Written by: Yassie Pirani (she/her), MSW RSW RCC.
Edited by: Zahra Taboun (she/her).
What is PSSD?
Post-SSRI/SNRI Sexual Dysfunction (PSSD) is a disorder that reduces sexual functioning despite stopping treatment with SSRI or SNRI medications. Symptoms of sexual dysfunction are common side-effects of SSRI and SNRI antidepressants [2], but some people report ongoing or worsened sexual dysfunction even after stopping the medication. For some, the symptoms start when they stop taking the medication [3,4]. PSSD can be emotionally devastating, as it can cause strain on personal relationships, diminish quality of life, and contribute to thoughts of suicide [5,6].
Due to a lack of research and awareness in the medical community, stigma about sexuality, and shame about sexual issues, PSSD is an understudied and underreported sexual health condition [4]. Health Canada has stated that sexual side effects of antidepressants are likely underreported due to lack of information and stigma [15].
Public awareness and further research is essential for the treatment of this disorder [3]. If you are interested in learning more about PSSD research or ongoing studies, please CLICK HERE.
Health Canada has recognized case reports of PSSD. However, there is not enough research to make a clear conclusion about the relationship between long term sexual dysfunction and SSRIs/SNRIs [8]. Health Canada recommends doctors warn patients of the risk of possible long term sexual dysfunction before starting treatment with these medications [8].
See Table A below for Selective Serotonin Reuptake Inhibitors (SSRIs) and Selective Norepinephrine Reuptake Inhibitors (SNRIs) approved in Canada, which have all been linked to PSSD [11,12,14].

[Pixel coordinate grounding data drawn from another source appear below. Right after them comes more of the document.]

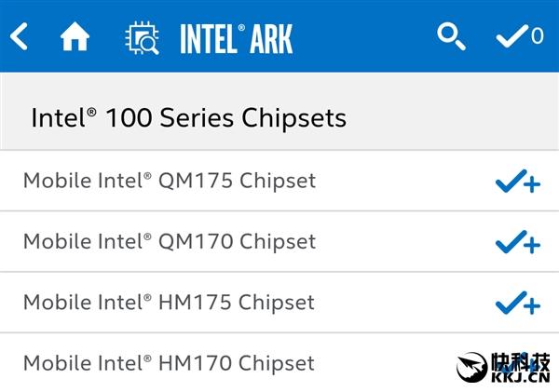Add QM175 Chipset to compare
The width and height of the screenshot is (559, 392).
tap(517, 182)
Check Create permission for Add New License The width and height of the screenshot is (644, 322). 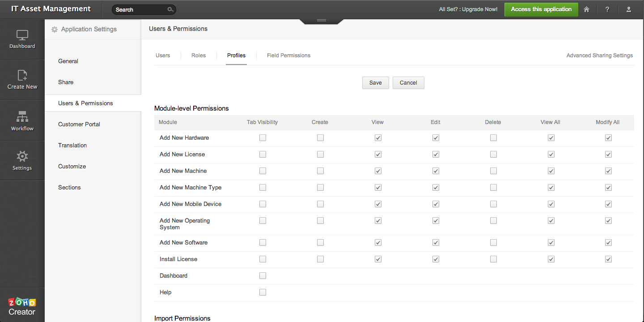point(320,155)
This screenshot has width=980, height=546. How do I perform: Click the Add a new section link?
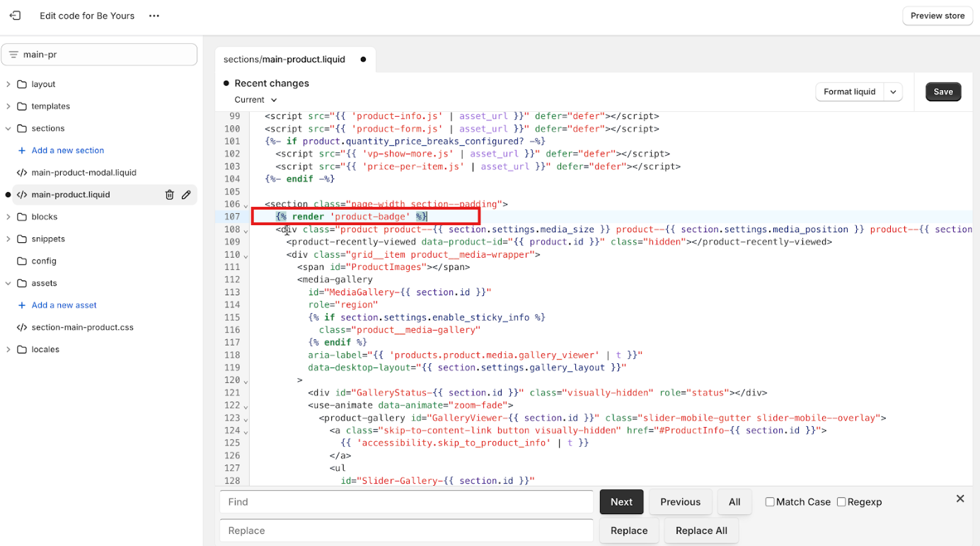pos(67,150)
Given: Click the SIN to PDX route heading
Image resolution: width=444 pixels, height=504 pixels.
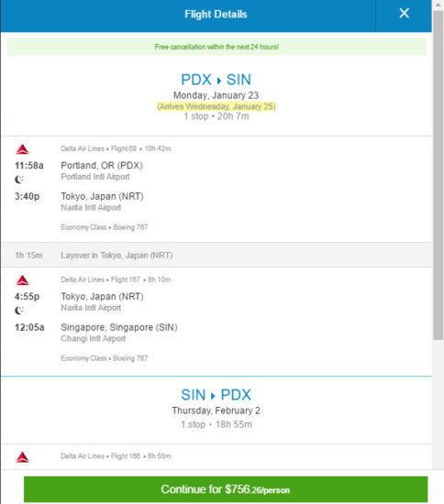Looking at the screenshot, I should [216, 395].
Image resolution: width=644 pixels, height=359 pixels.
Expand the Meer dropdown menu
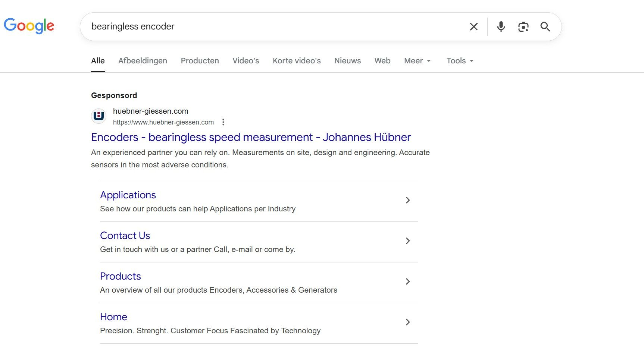point(417,61)
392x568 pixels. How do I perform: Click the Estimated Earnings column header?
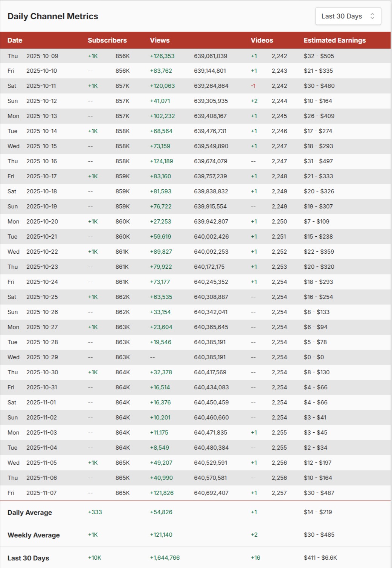334,40
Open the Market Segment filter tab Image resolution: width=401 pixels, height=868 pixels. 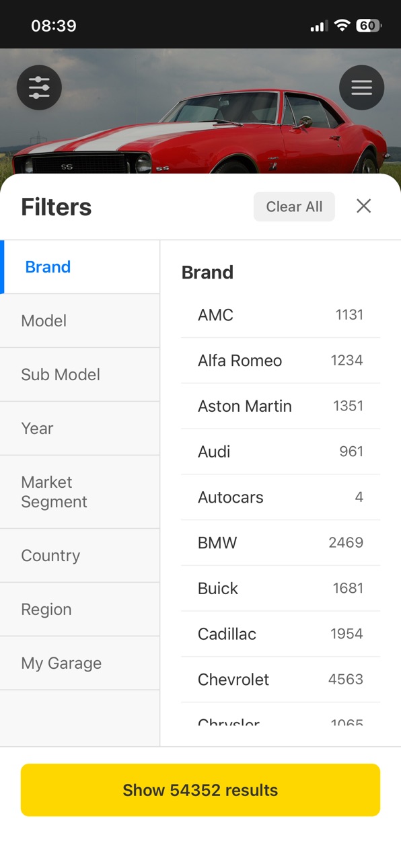click(x=80, y=492)
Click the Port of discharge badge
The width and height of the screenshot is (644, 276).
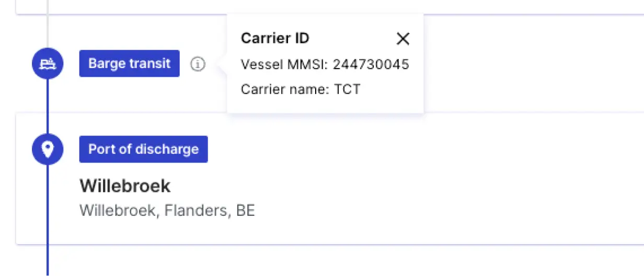143,150
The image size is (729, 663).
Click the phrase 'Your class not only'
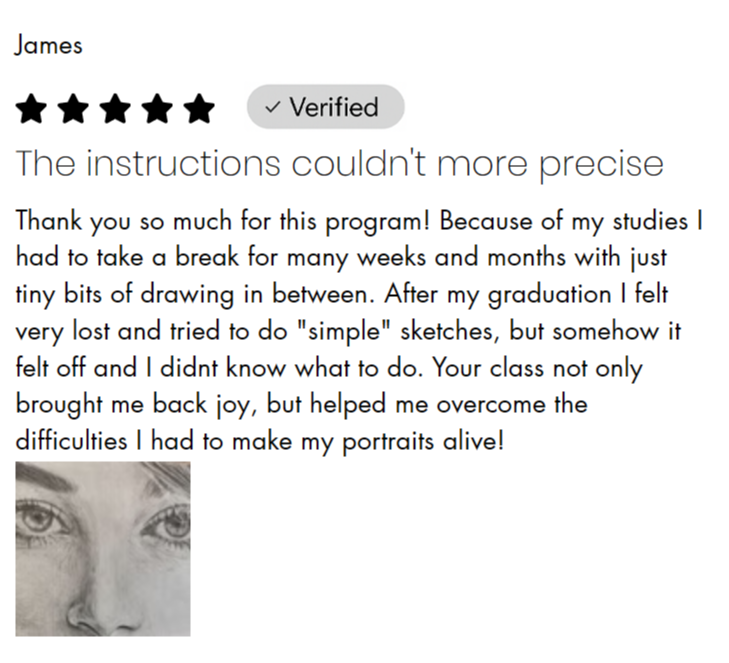(x=537, y=369)
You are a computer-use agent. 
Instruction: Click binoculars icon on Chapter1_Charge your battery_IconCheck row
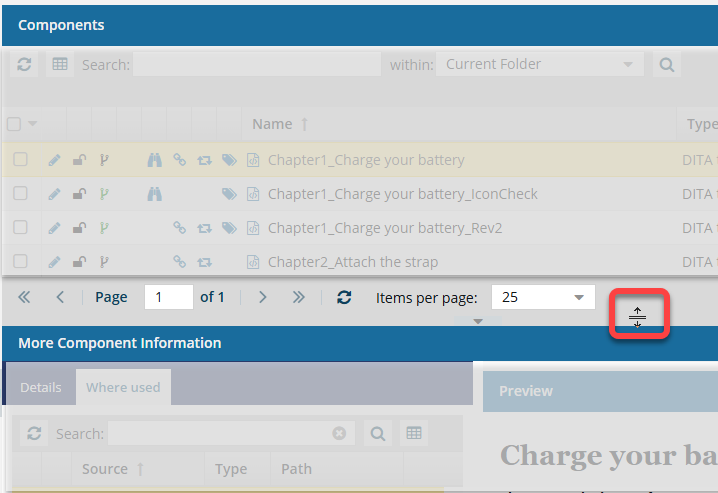pos(155,194)
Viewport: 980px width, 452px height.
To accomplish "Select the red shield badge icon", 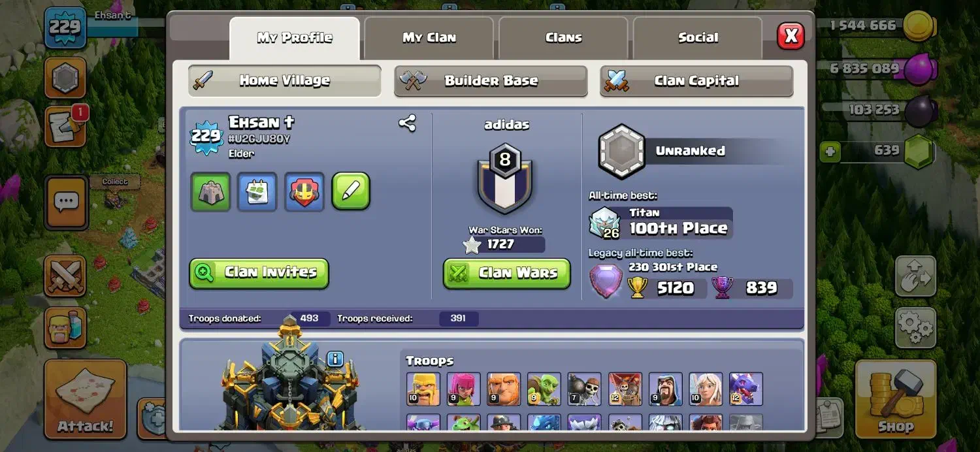I will pyautogui.click(x=304, y=192).
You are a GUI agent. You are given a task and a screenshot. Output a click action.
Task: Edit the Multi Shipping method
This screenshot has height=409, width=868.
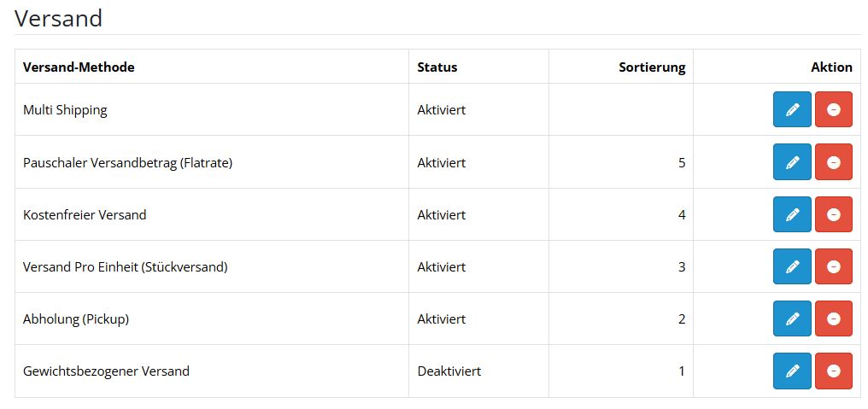tap(792, 109)
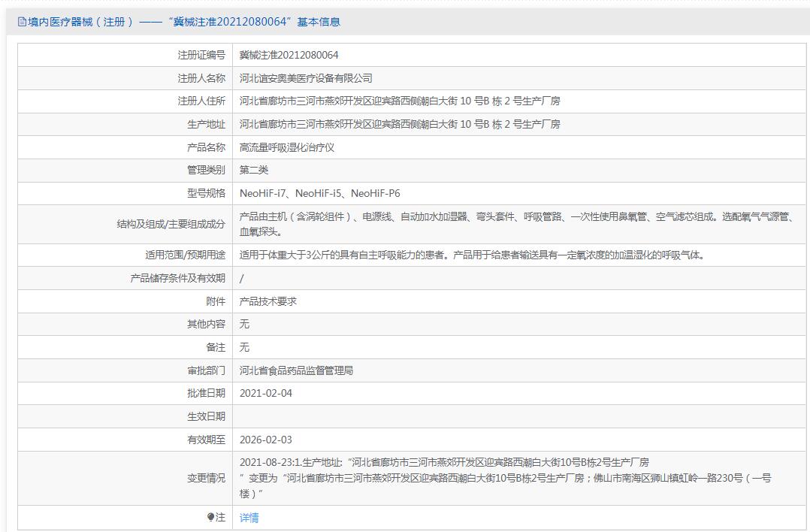Select the registration number 冀械注准20212080064 value
The height and width of the screenshot is (532, 810).
click(x=289, y=55)
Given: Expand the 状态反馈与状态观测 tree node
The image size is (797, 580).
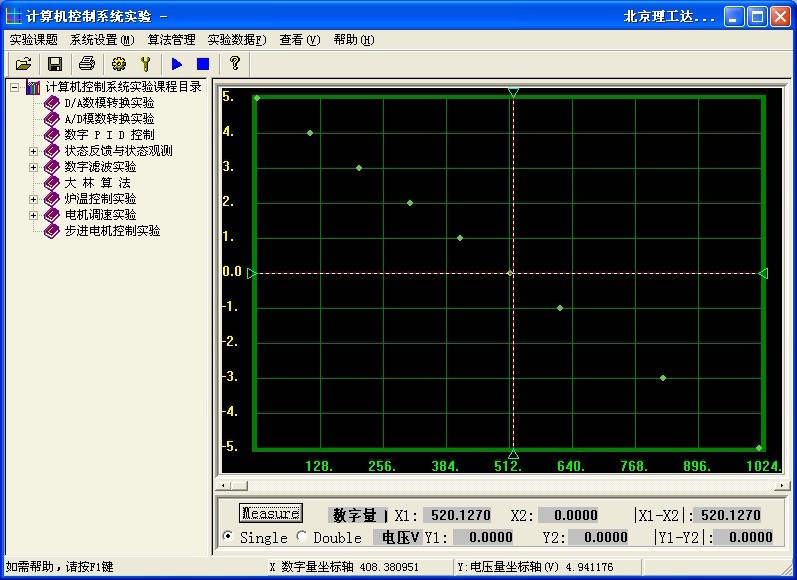Looking at the screenshot, I should (33, 151).
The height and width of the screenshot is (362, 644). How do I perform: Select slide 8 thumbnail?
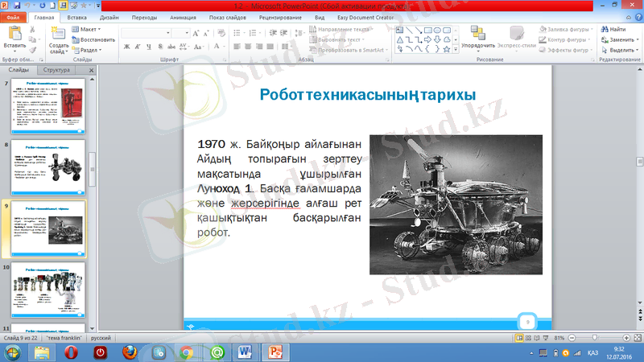(48, 166)
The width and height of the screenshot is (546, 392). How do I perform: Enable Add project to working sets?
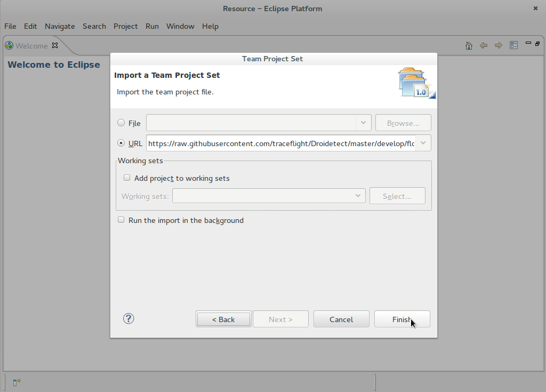click(127, 178)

What are the symptoms of PSSD?
Symptoms of PSSD may include [1,9,10]:
• Genital anesthesia (numbness) or reduced genital sensation / sensitivity
• Genital paresthesia (burning or prickling sensation)
• Anorgasmia (delayed or eliminated ability to orgasm)
• Pleasureless or weak orgasms
• Erectile dysfunction / decreased vaginal lubrication
• Reduced or lack of sexual desire, libido, and sex drive
• Reduced or lack of response to sexual stimuli
• Reduced or lack of night-time erections
• Premature or delayed ejaculation
• Reduced or lack of sensitivity in sexually sensitive areas (e.g nipples)
How common is PSSD?
It remains unknown what percentage of people who take these medications will develop PSSD [4]. Research has not yet been done to understand how common this disorder is. It is currently unknown how commonly people recover from PSSD.
Working as a healthcare provider with people experiencing PSSD
In working with people with PSSD, I have come to learn that it is understood and experienced by many sufferers in the community as a profoundly disempowering injury. Experiencing PSSD can deeply impact one’s identity and self-worth and can be an immense loss, which often includes a grieving process. It can take time for people to define what the experience is for them, and using the terms with which they self-define the experience is of most importance. The impact of PSSD can be catastrophic, yet some people are not impacted as profoundly depending on the symptom profile. It is critical to follow how people are coming to make sense of their experience of PSSD. At times, supporting people with PSSD can be understood similarly to the psychological support one needs after experiencing any other injury impacting a fundamental bodily function. Many people with PSSD describe feeling like they have been chemically castrated. For these individuals, their experience and pain needs to be radically validated, and the depth of their sense of loss needs to be acknowledged.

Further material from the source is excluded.